This thesis examines how community action groups in Australia's Hunter Valley utilise justice themes to pursue a just coal transition. It reveals advocacy tensions, institutional resistance and weak Indigenous recognition, contributing insights for globally just and participatory energy transitions.

Paper long abstract

This thesis critically examines how community action groups employ justice frameworks to advocate for a ‘just’ transition from coal in Australia's Hunter Valley. Drawing on a qualitative framework analysis of publicly accessible social media content and commissioned policy reports, the study investigates how two local community groups, Hunter Renewal and Lock the Gate Alliance, operationalise distributive, procedural, recognitional, and restorative justice in their advocacy.

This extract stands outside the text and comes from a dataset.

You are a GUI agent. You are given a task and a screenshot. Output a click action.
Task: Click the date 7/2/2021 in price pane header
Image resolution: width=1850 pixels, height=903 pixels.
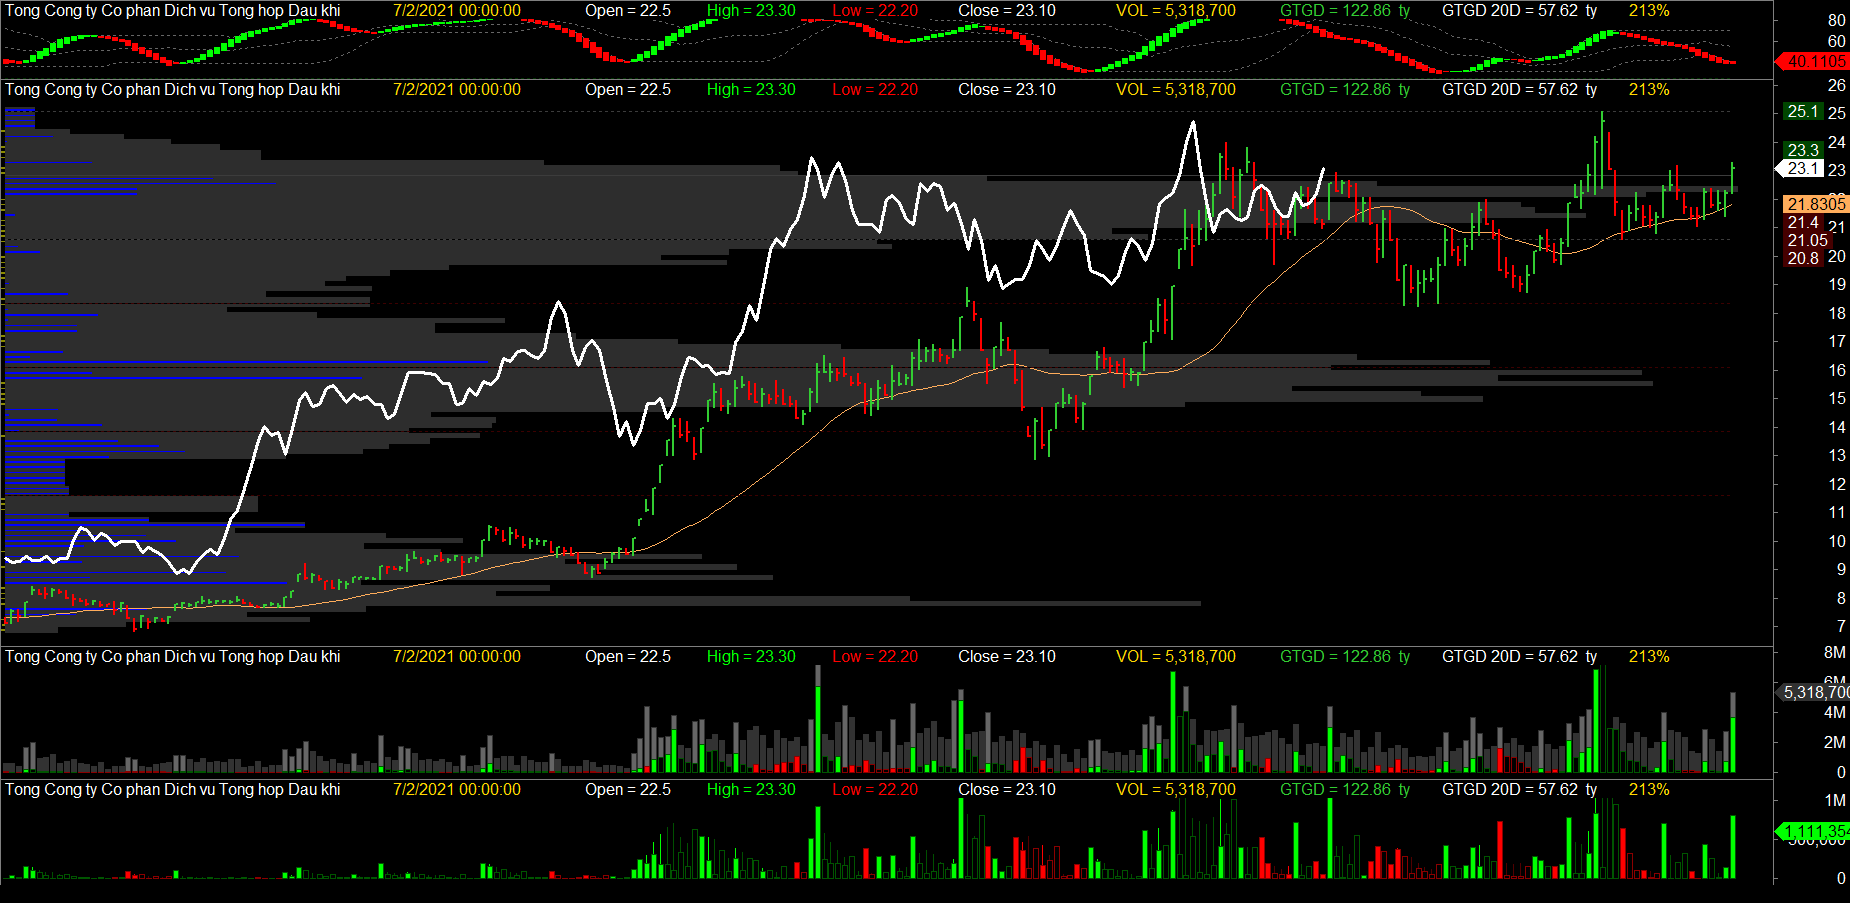[456, 89]
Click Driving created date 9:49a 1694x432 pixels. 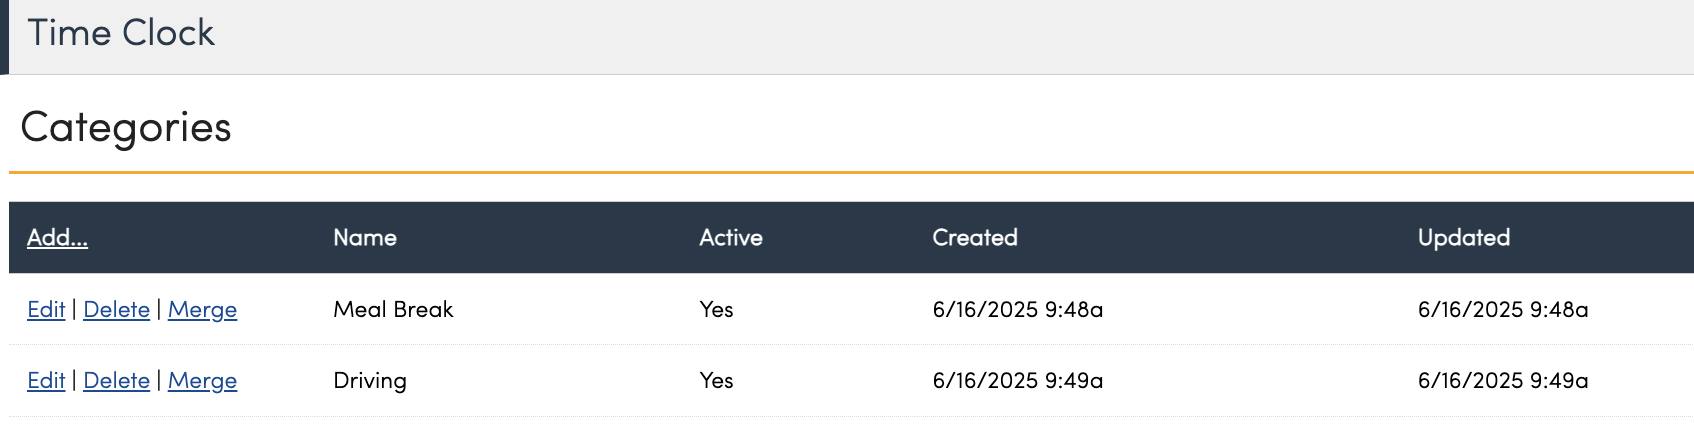coord(1018,381)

Findings reveal distinct advocacy strategies, where Hunter Renewal prioritises distributive (economic) justice and community participation. Conversely, Lock the Gate employs a broader, accountability-driven approach, emphasising procedural transparency and ecological restoration. However, both groups inadequately integrate recognitional justice, especially concerning Indigenous cultural recognition, highlighting a critical gap informed by recognitional justice theories, as well as Indigenous environmental justice perspectives.

Moreover, despite shaping public discourse effectively, Hunter Renewal experiences procedural tokenism, limiting genuine community empowerment, while Lock the Gate encounters significant institutional resistance consistent with advocacy coalition frameworks.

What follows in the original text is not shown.